Cashman came to Victoria for the first time in 1873, when she was gathering provisions, along with a couple of hundred men, to join the gold rush in the Cassiar district of northern British Columbia.
She worked as a miner and ran a boarding house and saloon, and returned to Victoria at the end of the following year.
That winter, she heard that many miners were stranded in the Cassiar area without supplies. She hired six local men, persuading them to join her in a rescue mission. That earned her high praise and respect from the miners and the people of Victoria.
In 1875, she helped raise funds for the construction of St. Joseph’s Hospital, which was being built in Victoria by the Sisters of St. Ann. Then she headed south, eventually settling in Arizona Territory.
She returned to Victoria in 1898 after spending more than two decades in the American Southwest. Again she was pulled north by the lure of gold, this time the Klondike discoveries in the Yukon, and she needed supplies.
Cashman headed to Alaska after her time in the Klondike, and was still working as a miner when she fell ill with pneumonia.
After being treated in hospital in Fairbanks, she asked to be taken to St. Joseph’s in Victoria, where she died in January 1925 at the age of 80.
In her remarkable life, Cashman proved that women could be as tough and as adventurous as men.
She met some of the most remarkable people of her time, including Gen. Ulysses S. Grant, Wyatt Earp, Doc Holliday and Robert W. Service.

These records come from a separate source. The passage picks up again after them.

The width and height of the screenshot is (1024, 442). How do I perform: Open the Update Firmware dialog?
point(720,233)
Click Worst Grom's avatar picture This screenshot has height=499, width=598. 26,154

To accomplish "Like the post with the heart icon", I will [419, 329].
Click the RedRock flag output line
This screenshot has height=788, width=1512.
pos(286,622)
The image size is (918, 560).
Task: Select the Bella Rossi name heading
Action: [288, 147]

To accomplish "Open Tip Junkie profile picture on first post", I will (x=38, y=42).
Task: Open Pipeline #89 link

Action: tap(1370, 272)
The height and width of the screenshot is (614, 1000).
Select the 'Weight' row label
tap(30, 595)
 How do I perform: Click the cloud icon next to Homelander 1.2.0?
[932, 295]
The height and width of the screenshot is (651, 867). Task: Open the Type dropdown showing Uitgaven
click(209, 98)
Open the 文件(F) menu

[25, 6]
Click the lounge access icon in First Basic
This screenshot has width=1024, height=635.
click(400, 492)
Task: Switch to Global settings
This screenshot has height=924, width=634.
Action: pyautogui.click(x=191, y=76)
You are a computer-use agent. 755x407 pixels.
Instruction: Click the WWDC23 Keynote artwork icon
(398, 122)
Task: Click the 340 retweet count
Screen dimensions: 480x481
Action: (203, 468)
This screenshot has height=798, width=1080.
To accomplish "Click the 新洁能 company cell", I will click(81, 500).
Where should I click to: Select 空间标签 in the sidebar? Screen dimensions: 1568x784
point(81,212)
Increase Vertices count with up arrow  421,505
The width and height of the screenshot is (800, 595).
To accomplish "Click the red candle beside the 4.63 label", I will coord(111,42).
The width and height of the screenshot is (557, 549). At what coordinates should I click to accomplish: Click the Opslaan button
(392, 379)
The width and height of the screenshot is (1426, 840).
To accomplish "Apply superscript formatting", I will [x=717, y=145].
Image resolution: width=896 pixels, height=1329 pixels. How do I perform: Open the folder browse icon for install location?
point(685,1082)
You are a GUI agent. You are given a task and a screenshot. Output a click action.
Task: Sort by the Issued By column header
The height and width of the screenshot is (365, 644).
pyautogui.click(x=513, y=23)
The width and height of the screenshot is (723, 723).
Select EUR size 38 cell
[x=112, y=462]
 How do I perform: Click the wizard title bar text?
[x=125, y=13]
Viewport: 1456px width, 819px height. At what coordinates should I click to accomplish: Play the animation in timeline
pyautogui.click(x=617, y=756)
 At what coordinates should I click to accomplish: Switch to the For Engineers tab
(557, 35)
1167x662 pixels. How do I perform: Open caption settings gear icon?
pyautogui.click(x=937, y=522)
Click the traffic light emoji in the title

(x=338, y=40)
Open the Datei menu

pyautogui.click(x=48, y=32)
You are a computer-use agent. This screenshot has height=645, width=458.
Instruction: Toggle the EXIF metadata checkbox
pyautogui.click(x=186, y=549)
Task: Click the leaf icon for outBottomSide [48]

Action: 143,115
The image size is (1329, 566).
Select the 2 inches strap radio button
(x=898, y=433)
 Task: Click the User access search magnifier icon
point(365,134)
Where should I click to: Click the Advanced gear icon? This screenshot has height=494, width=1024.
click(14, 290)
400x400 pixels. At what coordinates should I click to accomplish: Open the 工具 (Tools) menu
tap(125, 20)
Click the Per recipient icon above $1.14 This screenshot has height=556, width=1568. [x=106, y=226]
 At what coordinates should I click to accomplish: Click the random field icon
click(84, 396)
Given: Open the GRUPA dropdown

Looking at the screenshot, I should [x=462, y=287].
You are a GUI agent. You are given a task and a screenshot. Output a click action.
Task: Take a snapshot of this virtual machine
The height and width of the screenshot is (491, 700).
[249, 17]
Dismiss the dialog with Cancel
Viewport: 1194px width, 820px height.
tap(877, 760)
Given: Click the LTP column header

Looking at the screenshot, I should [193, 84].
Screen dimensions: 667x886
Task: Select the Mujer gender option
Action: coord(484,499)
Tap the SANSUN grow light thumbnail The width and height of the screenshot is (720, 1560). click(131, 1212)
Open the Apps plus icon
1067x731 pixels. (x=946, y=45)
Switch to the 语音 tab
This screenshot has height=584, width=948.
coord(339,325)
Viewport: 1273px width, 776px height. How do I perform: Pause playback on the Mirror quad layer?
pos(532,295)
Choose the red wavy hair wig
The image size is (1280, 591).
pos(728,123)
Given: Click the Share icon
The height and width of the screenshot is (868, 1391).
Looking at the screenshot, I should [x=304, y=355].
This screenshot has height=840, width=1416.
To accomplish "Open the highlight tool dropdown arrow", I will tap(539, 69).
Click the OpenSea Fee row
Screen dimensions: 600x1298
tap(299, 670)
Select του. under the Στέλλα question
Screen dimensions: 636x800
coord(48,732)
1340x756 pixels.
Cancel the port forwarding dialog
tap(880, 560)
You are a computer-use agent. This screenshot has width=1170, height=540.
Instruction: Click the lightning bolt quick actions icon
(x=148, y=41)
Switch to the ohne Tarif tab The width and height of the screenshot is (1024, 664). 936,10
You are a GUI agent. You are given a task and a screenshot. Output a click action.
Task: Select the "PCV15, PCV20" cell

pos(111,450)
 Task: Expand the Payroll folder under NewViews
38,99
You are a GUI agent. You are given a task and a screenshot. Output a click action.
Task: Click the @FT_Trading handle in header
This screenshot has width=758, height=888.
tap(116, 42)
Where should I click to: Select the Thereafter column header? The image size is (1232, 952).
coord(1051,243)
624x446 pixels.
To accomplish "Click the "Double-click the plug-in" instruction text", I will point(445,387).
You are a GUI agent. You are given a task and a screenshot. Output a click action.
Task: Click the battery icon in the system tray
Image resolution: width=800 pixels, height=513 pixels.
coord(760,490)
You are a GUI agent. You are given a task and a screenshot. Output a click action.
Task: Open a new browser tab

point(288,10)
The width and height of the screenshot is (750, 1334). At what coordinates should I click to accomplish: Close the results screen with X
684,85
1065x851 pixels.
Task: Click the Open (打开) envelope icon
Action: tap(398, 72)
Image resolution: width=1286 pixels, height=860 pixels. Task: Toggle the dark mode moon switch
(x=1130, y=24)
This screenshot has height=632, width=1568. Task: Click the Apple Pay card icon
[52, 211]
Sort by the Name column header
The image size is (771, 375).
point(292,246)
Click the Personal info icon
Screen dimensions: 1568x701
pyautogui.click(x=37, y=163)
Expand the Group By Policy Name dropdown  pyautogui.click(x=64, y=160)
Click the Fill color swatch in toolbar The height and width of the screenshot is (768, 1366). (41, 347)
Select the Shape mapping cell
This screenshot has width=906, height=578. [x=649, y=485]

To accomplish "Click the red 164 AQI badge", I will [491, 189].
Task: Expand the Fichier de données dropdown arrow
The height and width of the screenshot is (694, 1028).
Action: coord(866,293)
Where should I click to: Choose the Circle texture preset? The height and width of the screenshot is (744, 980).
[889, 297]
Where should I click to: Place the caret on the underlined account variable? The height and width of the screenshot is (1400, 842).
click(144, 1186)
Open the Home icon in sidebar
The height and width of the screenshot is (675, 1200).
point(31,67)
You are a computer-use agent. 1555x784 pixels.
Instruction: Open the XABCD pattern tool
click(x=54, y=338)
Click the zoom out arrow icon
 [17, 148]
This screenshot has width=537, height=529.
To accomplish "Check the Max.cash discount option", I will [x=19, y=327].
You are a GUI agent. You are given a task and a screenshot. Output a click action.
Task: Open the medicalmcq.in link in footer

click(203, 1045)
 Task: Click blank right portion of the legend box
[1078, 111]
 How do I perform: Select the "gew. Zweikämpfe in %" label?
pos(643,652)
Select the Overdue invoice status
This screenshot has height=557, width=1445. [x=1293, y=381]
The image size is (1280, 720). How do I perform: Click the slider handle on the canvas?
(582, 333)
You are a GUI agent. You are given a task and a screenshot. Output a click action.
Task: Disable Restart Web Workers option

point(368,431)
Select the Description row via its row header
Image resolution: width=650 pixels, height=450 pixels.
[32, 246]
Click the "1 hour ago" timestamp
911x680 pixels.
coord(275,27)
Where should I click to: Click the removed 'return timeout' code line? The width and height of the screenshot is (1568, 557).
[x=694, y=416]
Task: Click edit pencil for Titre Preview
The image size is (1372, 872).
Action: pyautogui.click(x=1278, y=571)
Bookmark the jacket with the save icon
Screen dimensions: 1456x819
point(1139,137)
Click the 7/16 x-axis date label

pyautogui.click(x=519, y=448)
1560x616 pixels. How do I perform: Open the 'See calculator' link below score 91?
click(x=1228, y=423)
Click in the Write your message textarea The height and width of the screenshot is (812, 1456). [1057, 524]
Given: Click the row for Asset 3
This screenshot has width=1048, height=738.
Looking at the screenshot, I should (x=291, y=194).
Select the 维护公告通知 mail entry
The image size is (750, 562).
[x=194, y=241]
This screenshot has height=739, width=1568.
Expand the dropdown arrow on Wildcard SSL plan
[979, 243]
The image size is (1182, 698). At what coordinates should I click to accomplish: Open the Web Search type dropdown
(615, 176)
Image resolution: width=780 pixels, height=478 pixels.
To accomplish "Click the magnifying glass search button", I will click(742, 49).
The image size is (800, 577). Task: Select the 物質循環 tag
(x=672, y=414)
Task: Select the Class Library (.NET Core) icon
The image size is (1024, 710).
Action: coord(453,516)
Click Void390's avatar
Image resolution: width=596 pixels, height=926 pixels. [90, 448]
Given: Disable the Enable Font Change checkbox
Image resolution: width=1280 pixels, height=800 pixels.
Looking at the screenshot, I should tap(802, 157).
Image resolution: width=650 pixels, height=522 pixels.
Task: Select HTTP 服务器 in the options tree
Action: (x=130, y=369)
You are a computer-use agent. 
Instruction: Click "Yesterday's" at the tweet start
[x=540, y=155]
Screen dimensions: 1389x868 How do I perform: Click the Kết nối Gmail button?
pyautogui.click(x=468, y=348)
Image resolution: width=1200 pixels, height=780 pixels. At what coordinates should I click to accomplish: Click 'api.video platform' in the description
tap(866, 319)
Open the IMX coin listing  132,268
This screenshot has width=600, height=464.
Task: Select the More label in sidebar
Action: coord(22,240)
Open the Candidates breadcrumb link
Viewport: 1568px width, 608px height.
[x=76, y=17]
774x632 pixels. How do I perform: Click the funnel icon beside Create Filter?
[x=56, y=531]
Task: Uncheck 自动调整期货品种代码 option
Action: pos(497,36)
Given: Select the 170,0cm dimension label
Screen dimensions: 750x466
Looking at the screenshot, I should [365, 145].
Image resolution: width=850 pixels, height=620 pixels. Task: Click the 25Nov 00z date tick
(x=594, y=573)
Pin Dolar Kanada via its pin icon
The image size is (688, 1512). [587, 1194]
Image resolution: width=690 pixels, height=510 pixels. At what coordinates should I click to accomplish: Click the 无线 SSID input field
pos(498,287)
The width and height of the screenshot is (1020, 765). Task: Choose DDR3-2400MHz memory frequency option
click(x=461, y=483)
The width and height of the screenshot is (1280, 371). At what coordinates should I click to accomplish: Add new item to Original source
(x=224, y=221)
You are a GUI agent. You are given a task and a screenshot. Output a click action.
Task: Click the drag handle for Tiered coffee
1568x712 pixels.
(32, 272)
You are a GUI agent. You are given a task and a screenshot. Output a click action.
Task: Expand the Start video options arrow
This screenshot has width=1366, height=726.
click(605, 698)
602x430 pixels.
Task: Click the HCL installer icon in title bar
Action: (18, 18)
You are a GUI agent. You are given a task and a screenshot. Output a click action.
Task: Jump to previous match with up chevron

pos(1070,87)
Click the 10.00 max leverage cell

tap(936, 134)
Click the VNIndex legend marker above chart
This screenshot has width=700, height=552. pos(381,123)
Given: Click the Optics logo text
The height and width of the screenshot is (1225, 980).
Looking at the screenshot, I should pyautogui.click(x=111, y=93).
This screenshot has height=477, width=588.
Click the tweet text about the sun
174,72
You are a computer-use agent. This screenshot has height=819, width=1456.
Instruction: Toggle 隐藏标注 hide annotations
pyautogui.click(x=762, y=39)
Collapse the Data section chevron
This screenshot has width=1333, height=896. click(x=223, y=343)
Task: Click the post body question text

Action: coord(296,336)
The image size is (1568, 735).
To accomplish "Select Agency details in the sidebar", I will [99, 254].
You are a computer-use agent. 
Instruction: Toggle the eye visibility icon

She set an example for those men, we can be sure, as well as thousands of others.
In compiling this biography, the author has drawn from previous biographies of Cashman, as well as many other books on the Klondike gold rush and other related topics. She also relied on accounts in newspapers, including the Victoria Daily Times and the Daily Colonist.
The book would have been stronger with some maps and a chronology of Cashman’s life, since both of these things would have helped readers keep track of what she was up to, and when and where.
Cashman was a busy person, so we could have used a play-by-play.
Those points aside, Gold Rush Queen is certainly worth reading. Victoria can claim Nellie Cashman as one of its own, and this biography will make her accomplishments known to a wider range of readers.
Her life is one we should celebrate. Gold Rush Queen helps to make that possible.
The reviewer is the editor-in-chief of the Times Colonist.